The activities in which applicant was engaged when the third and fourth injuries took place were the normal activities of his trade. It is not claimed that he subjected himself to any abnormal, unusual or unforeseeable strain; nor is it claimed that either or both of these injuries would have brought about disability had not the first two injuries preceded them and remained without successful treatment. We think the present case is comparable to the case of an injury produced by successive tort feasors. The first tort feasor is liable for the ultimate harm, so long as the act which brought that result about was reasonably foreseeable, whether or not the second actor was also tortious. But the second actor, 'taking his victim as he finds him,' also is liable for the ultimate result, whether or not the condition of his victim was caused by another's tort.
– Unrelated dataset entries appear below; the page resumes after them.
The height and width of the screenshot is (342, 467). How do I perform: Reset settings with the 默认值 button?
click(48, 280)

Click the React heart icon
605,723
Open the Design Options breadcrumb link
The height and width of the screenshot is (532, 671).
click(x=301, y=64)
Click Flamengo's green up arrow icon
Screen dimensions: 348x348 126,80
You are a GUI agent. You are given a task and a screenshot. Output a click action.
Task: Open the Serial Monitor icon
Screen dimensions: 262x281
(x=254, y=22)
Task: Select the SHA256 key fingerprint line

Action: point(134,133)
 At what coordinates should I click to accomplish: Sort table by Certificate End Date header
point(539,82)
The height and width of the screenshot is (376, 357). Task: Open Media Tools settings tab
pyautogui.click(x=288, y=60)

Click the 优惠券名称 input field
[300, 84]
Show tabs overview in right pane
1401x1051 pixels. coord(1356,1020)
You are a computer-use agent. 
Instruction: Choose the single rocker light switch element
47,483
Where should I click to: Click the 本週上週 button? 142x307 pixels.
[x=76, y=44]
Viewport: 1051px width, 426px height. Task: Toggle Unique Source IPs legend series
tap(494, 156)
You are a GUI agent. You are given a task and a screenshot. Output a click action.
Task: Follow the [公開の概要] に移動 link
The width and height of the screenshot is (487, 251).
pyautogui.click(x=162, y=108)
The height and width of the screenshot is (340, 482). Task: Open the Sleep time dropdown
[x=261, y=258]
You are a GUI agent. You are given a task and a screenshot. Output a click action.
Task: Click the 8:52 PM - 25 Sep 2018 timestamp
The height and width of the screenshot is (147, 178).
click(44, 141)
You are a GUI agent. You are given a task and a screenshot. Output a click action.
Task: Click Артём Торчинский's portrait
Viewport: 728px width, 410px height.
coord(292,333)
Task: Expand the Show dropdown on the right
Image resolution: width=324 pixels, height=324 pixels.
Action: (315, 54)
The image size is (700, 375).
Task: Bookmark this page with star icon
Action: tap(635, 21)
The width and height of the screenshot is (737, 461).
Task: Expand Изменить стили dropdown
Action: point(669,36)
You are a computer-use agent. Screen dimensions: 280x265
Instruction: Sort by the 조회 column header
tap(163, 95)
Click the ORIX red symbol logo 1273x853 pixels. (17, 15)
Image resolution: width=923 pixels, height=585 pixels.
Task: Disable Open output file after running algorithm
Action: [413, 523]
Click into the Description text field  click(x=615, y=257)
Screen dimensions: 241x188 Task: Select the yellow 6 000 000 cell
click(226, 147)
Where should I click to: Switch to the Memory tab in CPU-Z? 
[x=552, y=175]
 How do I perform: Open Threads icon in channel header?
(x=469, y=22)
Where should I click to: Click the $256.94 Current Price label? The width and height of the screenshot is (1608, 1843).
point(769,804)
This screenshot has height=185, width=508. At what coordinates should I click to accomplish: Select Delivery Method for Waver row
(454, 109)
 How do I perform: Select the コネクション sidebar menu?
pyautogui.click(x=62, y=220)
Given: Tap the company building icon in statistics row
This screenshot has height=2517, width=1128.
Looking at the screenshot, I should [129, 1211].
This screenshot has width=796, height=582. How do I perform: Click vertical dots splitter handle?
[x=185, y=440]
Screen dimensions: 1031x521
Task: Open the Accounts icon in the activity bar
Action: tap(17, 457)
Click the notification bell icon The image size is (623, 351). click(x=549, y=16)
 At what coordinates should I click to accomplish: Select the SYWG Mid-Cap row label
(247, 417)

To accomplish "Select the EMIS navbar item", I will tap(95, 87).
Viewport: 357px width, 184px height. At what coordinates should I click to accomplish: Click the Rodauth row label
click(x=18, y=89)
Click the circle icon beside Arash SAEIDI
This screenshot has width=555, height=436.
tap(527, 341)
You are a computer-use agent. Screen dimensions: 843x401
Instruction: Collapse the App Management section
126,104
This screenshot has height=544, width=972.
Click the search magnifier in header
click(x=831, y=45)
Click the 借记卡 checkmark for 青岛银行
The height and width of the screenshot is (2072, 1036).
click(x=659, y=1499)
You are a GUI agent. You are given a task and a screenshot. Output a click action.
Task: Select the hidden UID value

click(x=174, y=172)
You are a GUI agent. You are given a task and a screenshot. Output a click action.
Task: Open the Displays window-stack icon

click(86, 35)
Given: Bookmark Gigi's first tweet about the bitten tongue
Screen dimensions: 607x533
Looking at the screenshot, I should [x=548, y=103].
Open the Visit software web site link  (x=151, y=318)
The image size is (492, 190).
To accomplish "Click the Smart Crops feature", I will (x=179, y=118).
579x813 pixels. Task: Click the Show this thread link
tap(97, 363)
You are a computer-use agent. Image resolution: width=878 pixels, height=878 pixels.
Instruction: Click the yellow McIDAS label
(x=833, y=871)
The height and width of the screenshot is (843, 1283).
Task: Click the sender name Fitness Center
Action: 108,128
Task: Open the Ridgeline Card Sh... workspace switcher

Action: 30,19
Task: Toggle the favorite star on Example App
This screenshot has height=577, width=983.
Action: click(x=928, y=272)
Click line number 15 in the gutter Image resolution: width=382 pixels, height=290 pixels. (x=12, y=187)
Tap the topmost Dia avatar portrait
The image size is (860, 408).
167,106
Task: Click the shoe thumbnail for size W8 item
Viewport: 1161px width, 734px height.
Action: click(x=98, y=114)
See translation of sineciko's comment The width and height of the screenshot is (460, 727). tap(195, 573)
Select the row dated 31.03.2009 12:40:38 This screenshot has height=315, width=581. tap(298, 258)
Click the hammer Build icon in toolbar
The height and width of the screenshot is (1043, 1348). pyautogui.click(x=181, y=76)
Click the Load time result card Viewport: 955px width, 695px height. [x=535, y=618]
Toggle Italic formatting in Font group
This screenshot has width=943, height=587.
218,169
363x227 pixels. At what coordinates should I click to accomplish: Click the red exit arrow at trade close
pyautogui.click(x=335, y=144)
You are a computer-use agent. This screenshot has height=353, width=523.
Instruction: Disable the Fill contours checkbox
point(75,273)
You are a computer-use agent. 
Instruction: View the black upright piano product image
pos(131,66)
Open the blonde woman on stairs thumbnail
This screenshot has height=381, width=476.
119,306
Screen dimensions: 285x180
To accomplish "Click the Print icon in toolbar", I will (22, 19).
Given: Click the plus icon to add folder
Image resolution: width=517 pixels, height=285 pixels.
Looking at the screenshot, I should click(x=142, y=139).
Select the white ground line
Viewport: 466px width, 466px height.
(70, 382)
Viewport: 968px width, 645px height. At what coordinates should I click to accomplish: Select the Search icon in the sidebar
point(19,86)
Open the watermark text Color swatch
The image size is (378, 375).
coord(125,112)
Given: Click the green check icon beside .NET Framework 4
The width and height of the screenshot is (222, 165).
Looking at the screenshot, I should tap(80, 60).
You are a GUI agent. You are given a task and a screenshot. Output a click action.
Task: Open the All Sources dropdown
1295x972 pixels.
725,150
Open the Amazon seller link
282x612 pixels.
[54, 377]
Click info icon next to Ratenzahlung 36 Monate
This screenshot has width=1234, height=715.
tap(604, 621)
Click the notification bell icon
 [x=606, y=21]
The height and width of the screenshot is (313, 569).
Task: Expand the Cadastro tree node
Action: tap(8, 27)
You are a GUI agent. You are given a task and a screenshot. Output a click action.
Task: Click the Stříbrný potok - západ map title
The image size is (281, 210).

But, unlike common law actions in tort, workmen's compensation procedures permit a principle of contribution, so that the impact of the ultimate harm does not fall in its entirety on a defendant selected by the whim of the plaintiff. To thus apportion the award carries out the principle of section 4663 above quoted, and satisfies the social objective of not inhibiting employers from hiring workmen whose previous medical history discloses some potential weakness.
It was suggested in argument before us that, unless the present award (limited to temporary disability and reserving the question of permanent disability) against a single carrier be sustained, the applicant may be delayed or defeated in securing prompt payment and prompt medical care. But this does not follow. Although joint and several liability usually is imposed in cases of occupational diseases, it is not necessarily so limited. Fireman's Fund Indem. Co. v. Ind. Acc. Com. (1952) 39 Cal.2d 831, 250 P.2d 148, involved a claim for disability flowing from a cerebral vascular accident (stroke), brought on by severe strains and tensions in carrying out the duties of the employment. The Supreme Court held that this was not an 'occupational disease' but rather an injury resulting from the cumulative effect of each day's strain and tension. The court sustained a joint and several award against two insurance carriers, each of which had insured the employer for part of the total period of strain, but directed the commission to proceed to apportion the ultimate impact of the
'The commission found petitioner jointly and severally liable with the other insurance carrier. This finding is correct so far as the employee is concerned, since he should not be required to fix the precise portion of the disability attributable to each period of exposure. However, as between the two insurance carriers of the single employer who employed the injured employee during the entire period of exposure, we are of the opinion that a proper apportionment of the award, based on the various factors leading to the disability, should be made in a separate proceeding in a manner similar to that prescribed for apportioning an award as between successive carriers or employers in cases involving occupational diseases.' (Fireman's Fund Indem. Co. v. Ind. Acc. Com., supra, 39 Cal.2d 831, 835, 250 P.2d 148, 151.)
The award is annulled and the matter is remanded to the commission with directions to enter an award imposing on Universal and on Pacific joint and several liability for temporary disability payments and for the other items involved, and thereafter, according to such procedures as it may deem proper, to apportion the ultimate impact of that award between the two carriers, as well as the allocation of responsibility for permanent injuries.
BURKE, P.J., and JEFFERSON, J., concur.